Ma pure quella salviniana è stata ormai sostituita dalla neo-organizzazione ogm – un po’ partito, un po’ associazione, un po’ movimento – di Roberto Vannacci. Del resto, “Generale” conta più di “Capitano”, con il secondo che è dovuto rientrare in fretta e furia sul pratone della kermesse, nonostante gli accertamenti clinici a cui si era sottoposto per una colica renale
E sebbene siano stati spostati gli striscioni de Il mondo al contrario, che i fedelissimi del generalissimo avevano deposto ai piedi del palco, la vannaccizzazione della fu “Lega per Salvini premier” appare un processo irreversibile.
Non costituisce ancora il suo partito personale ma, a suon di preferenze nelle ultime Europee, Vannacci ne è già l’azionista di maggioranza.
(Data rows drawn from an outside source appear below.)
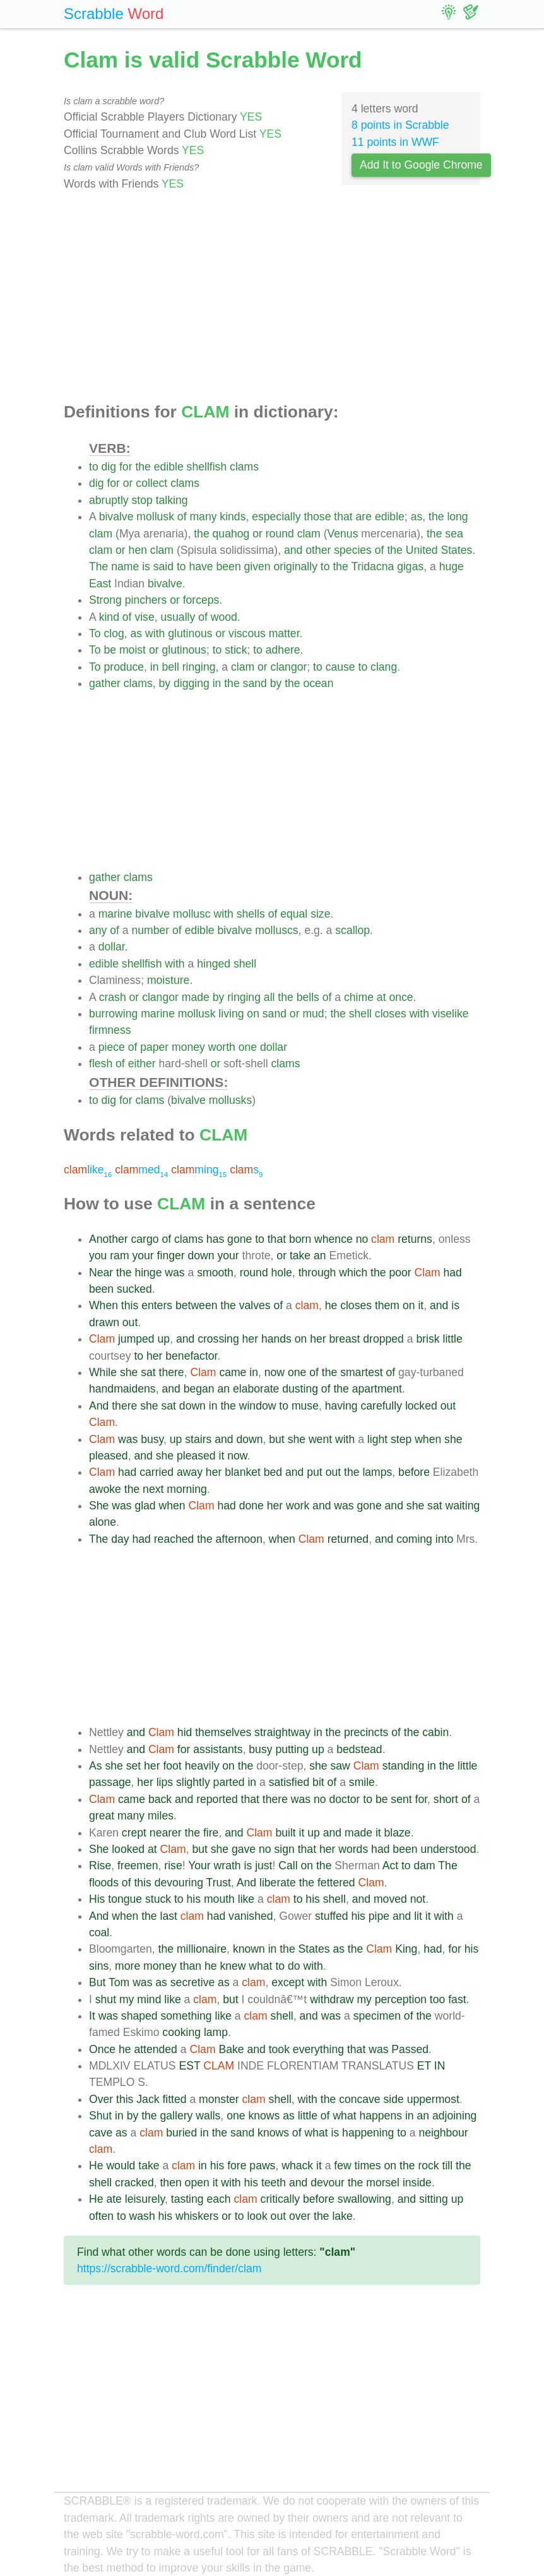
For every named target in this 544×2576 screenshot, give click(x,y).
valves (255, 1305)
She (99, 1505)
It (92, 2016)
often (101, 2216)
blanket (243, 1472)
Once (102, 2049)
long (457, 516)
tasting (187, 2199)
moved (390, 1899)
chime (359, 997)
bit (318, 1782)
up (164, 1339)
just (263, 1865)
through (317, 1272)
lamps (377, 1472)
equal (293, 914)
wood (224, 617)
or (128, 483)
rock (428, 2165)
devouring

L’inveramento della metamorfosi nazionalpopulista in un partitello di estrema destra, satellite italico dell’Internazionale sovranista tra la Washington trumpista, il Cremlino e la costellazione dei Patrioti eurofobici – come conferma, da ultimo, anche la frase vannacciana sul «dobbiamo essere gli eredi di Kirk».
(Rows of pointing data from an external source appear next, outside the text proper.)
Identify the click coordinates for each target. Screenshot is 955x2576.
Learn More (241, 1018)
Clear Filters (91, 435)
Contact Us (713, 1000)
Con Salvini assai bisognoso del pacchetto di voti vannacciani e costretto, anche fisicamente, a inseguirlo per tentare di ribadire la sua (azzoppata) leadership, al punto da essersi infilato a piè pari in una sorta di “dilemma del prigioniero” nominando l’ex parà a cui piacciono la Decima e il karaoke – due nuovi tratti identitari – come vicesegretario.
E, infatti, l’agenda ideologico-propagandistica di Vannacci è molto chiara (oltre che nerissima): sfacciata, aggressiva e di ultradestra, e rappresenta una fotocopia del discorso reazionario «russamericano», a partire dalle guerre culturali, dall’autoritarismo e dall’hate speech spacciato per libertà d’espressione, con l’aggiunta qua e là delle strizzate d’occhio al regime mussoliniano e al neofascismo per intercettare settori dell’elettorato meloniano.
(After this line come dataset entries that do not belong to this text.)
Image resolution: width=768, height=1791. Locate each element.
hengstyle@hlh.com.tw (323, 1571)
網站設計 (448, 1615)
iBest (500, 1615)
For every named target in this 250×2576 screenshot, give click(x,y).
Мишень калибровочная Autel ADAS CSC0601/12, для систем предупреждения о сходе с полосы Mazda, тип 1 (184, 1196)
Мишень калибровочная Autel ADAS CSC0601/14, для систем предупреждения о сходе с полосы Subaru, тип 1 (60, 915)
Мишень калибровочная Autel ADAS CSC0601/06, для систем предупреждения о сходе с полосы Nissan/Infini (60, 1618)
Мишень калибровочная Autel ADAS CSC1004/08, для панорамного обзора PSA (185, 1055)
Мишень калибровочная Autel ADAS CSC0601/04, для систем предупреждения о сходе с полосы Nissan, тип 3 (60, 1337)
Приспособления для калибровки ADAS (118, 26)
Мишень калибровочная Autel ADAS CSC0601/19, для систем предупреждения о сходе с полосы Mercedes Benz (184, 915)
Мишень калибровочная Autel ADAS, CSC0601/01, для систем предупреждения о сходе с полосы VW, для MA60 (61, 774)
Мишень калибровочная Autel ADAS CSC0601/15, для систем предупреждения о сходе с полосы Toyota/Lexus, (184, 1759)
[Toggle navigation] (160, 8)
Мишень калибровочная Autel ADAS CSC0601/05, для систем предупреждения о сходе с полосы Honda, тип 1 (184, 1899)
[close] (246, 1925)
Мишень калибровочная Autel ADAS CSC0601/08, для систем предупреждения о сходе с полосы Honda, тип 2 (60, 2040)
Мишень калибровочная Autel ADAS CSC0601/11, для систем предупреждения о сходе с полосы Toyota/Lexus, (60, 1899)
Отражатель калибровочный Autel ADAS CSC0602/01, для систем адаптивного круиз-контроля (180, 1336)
Mentre la Lega “doc” si presentava come la formazione macroregionale del Settentrione d’Italia, con un software politico che stava tra Gianfranco Miglio e Carlo Cattaneo (seppur molto
tirato per la giacchetta); e va ricordato per l’ennesima volta che Umberto Bossi, che del discorso d’odio abusava ampiamente pure lui, non transigeva però sull’antifascismo
Ecco quella Lega, con le sue specificità e la caratteristica di partito più antico post-Prima Repubblica, oggi non c’è più. Un paradigma politico autonomista su cui è stata costruita una classe di governo locale di esperienza (da tempo silente e incapace di opporsi), appare totalmente sotterrato per andare dietro a Bannon, Musk, il putinismo e tutta la paccottiglia complottista e antivaccinista che alimenta i neopopulismi e l’alt-right.
E, di sicuro, non basta dichiararsi nazionalisti per essere rappresentativi di una cultura politica patriottica, né – dati elettorali alla mano – per tornare a essere competitivi con FdI.